Last Updated: 3/19/2026

S3/Delta Lake/Iceberg Connectors

Feldera provides connectors for reading from and writing to cloud storage systems including Amazon S3, Delta Lake, and Apache Iceberg. These connectors enable batch and streaming ingestion from data lakes and object storage.

S3 Input Connector

The S3 input connector reads objects from Amazon S3 or S3-compatible storage (MinIO, Wasabi, etc.).

Basic Configuration


inputs:
  data:
    stream: events
    connector_config:
      transport:
        name: s3_input
        config:
          aws_access_key_id: "AKIAIOSFODNN7EXAMPLE"
          aws_secret_access_key: "wJalrXUtnFEMI/K7MDENG/bPxRfiCYEXAMPLEKEY"
          region: "us-east-1"
          bucket_name: "my-bucket"
          prefix: "events/"
      format:
        name: csv

Configuration Options

Authentication:

aws_access_key_id — AWS access key ID
aws_secret_access_key — AWS secret access key
no_sign_request — Set to true for anonymous access to public buckets (default: false)

Object Selection:

key — Read a single object by key (e.g., "data/file.csv")

Information given:

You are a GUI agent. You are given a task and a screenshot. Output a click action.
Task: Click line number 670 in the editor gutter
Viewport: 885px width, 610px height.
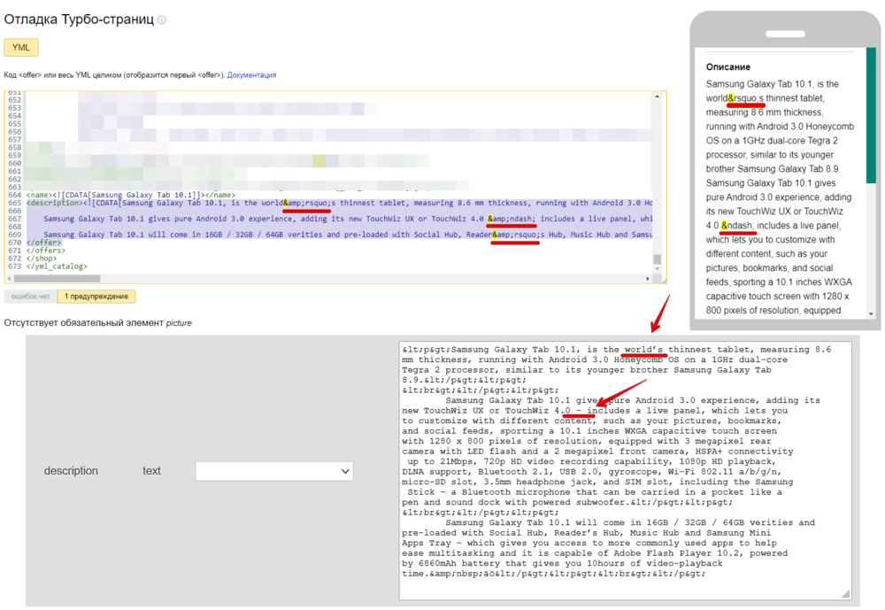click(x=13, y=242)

---

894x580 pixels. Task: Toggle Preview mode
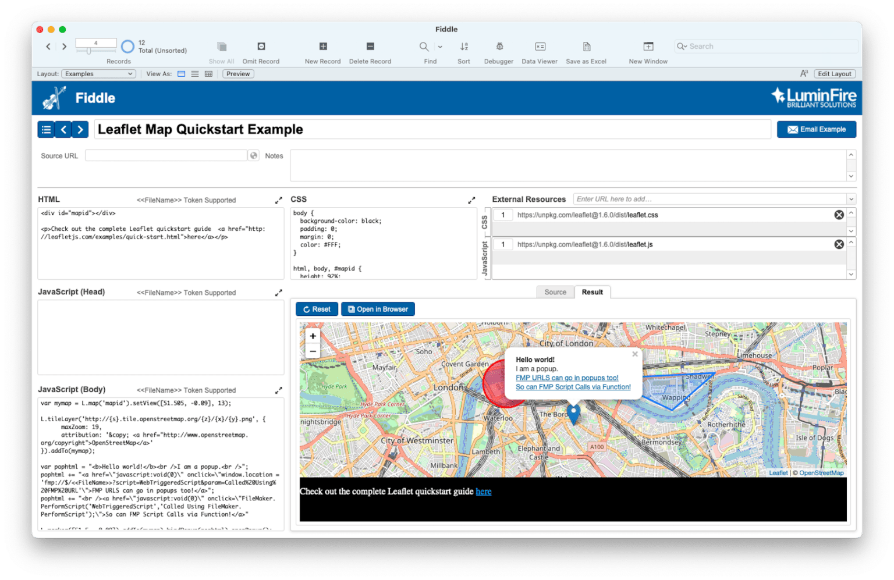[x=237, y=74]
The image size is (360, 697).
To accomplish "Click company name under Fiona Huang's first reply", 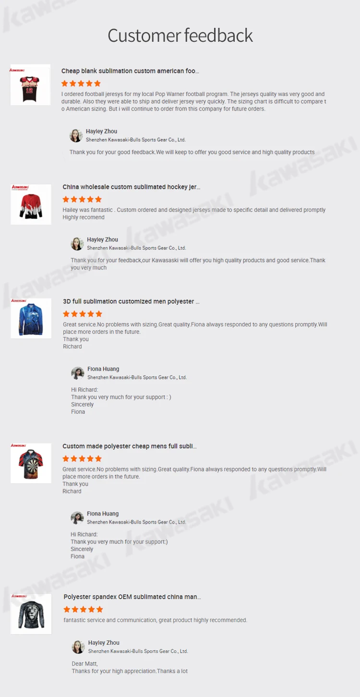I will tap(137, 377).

* * *

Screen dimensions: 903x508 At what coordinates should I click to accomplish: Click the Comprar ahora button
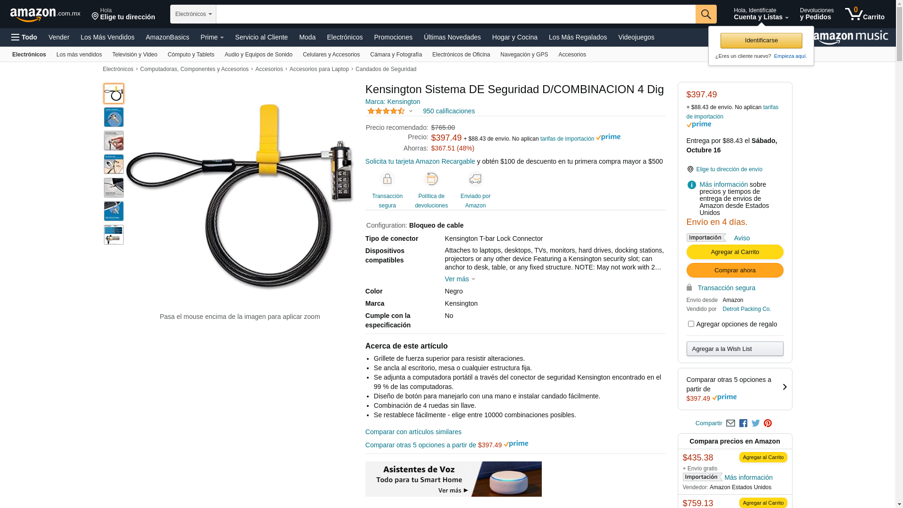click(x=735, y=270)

Stated task: Reproduce the full S3/Delta Lake/Iceberg connectors page word for word. The listing has nothing to do with the S3/Delta Lake/Iceberg connectors page.

The output:
Last Updated: 3/19/2026

S3/Delta Lake/Iceberg Connectors

Feldera provides connectors for reading from and writing to cloud storage systems including Amazon S3, Delta Lake, and Apache Iceberg. These connectors enable batch and streaming ingestion from data lakes and object storage.

S3 Input Connector

The S3 input connector reads objects from Amazon S3 or S3-compatible storage (MinIO, Wasabi, etc.).

Basic Configuration


inputs:
  data:
    stream: events
    connector_config:
      transport:
        name: s3_input
        config:
          aws_access_key_id: "AKIAIOSFODNN7EXAMPLE"
          aws_secret_access_key: "wJalrXUtnFEMI/K7MDENG/bPxRfiCYEXAMPLEKEY"
          region: "us-east-1"
          bucket_name: "my-bucket"
          prefix: "events/"
      format:
        name: csv

Configuration Options

Authentication:

aws_access_key_id — AWS access key ID
aws_secret_access_key — AWS secret access key
no_sign_request — Set to true for anonymous access to public buckets (default: false)

Object Selection:

key — Read a single object by key (e.g., "data/file.csv")